Students will get an introduction to a programming language for data analysis, data analysis tools, and the necessary statistics to acquire, clean, analyze, explore, and visualize data using real-life data sets. Using statistics, students will learn to make data-driven inferences and decisions, and to communicate those results effectively. This course is designed for students outside of engineering and the sciences. Students with majors in engineering, science, or mathematics should take Math 3080 instead.

Justification

Data collection and the analysis of data is ubiquitous and fast becoming a prerequisite to economic success for businesses. This course provides a subset of the tools necessary to leverage data for prediction.

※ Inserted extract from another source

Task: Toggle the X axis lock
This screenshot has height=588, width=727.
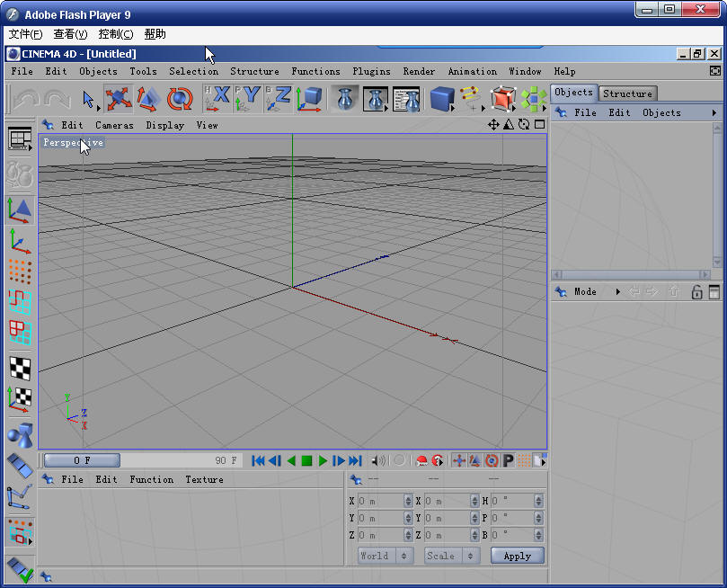Action: coord(217,98)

This course will support the bachelor's in software engineering degree by providing relevant mathematics coursework.

Student Learning Outcomes

  1. Students will be able to acquire data through web-scraping and data APIs.
  2. Students will be able to clean and reshape messy datasets.
  3. Students will be able to employ techniques of data visualization using computational software, including interactive visualization.
  4. Students will be able to use statistical software to deploy statistical methods including generalized linear regression and classification.
  5. Students will be able to identify strengths and weaknesses inherit in models, understand the behavior of the model, and determine when certain models are appropriate to be used.
  6. Students will be able to discuss the ethical issues of modern data science.

Course Content

This course will include an introduction to data analysis tools in a data analysis programming language, descriptive statistics, data structures in the language chosen for the course, introductory hypothesis testing & statistical inference, data acquisition via web scraping and APIs, data visualization, generalized linear regression, classification methods such as logistic regression and Naïve-Bayes, and ethical principles of Data Science.